A homossexualidade abordada da peça de uma maneira extremamente cuidadosa, o Charlie não é um gay convencional, ele não tem, digamos, os trejeitos de uma pessoa que se descobriu gay na infância ou na juventude, ele se descobriu gay já casado com filho, ele não viveu a vida gay o tempo todo, ele se apaixona por um aluno e se descobre gay já na fase adulta, então ele não tem nenhum momento o texto coloca e nem o autor – quando nós tivemos o privilégio de trazer o autor para cá, para o Rio de Janeiro, ele veio ver os ensaios e veio ver a estreia – em nenhum momento a peça toca nesse aspecto que ele teria que ter um comportamento, digamos, mais gay. Em nenhum momento ele não usa frases que levem a… Enfim, ele é um gay extremamente, digamos, discreto. Mas acho que pelo que nós estudamos, por esse fato de ele não ter vivido uma vida gay antes de se descobrir gay. Ele se descobre gay já casado com uma filha, já professor há anos, ele é professor de literatura americana. É visto de uma maneira extremamente delicada. Obviamente que o tema da peça é gay. É por causa de uma relação gay que acontece toda desgraça na vida dele, mas é mostrada de uma maneira extremamente leve, gentil e sutil.

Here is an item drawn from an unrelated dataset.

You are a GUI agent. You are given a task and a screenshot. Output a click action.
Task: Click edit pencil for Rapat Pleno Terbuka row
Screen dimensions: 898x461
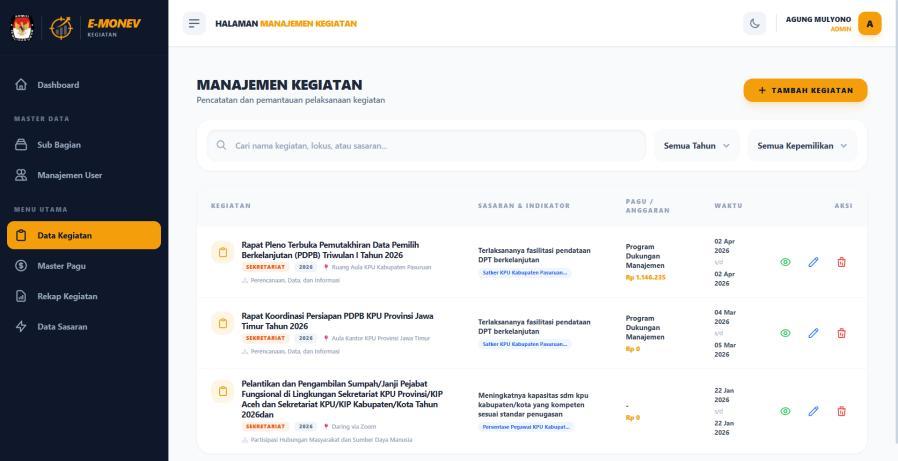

E a questão do peso do personagem, com cerca de 300 kg. Como você enxerga a importância de levar essa temática da obesidade para o palco? Como tem sido a reação desse público?

Nunca havia estudado a obesidade mórbida antes. Conhecia superficialmente o tema por acompanhar programas como ‘Quilos Mortais’ com minha esposa, mas não era algo que me aprofundasse. Para a peça, contamos com a assessoria de uma médica, que nos ajudou a entender essa condição. No caso do Charlie, há um forte componente psicológico: seu namorado, Alan, morreu de inanição, enquanto ele se destrói comendo excessivamente. A enfermeira Liz, irmã de Alan, cuida de Charlie, mas também é parte do problema — ela não é apenas uma profissional, e sim alguém emocionalmente envolvida. Ela alimenta Charlie, mesmo sabendo que isso acelera sua morte, porque está presa nesse ciclo de culpa e dor. A peça explora como o trauma psicológico pode levar a extremos opostos: a recusa total à comida e o excesso autodestrutivo

Qual é a sua expectativa para essa temporada em João Pessoa com um espetáculo tão potente?

Espero uma recepção muito boa. Não tenho tanta vivência assim de viagem, eu não viajei muito pelo Brasil com teatro, como muitos colegas fizeram, porque eu estava sempre fazendo televisão ou cinema, então montava peça no Rio quando eu ia viajar, no máximo eu ia para São Paulo, porque tinha que gravar a novela e tal. Espero que a peça seja extremamente bem recebida, é uma peça muito inteligente, que faz as pessoas pensarem em suas próprias vidas, embora o espectador possa não ser gay e nem ser uma pessoa com obesidade, mas a peça passa por várias camadas dos seres humanos, é um mergulho na alma humana, é aquele tipo de teatro que dá prazer de fazer, sabe? Antigamente a gente podia até chamar de teatrão, que é aquele teatro tão bem feito, a luz, a cenografia, o figurino, o texto, o elenco, a produção, a maquiagem, tudo tá num nível altíssimo de qualidade. Acho que isso atrai o público de uma maneira geral e ainda mais o público exigente, como o paraibano.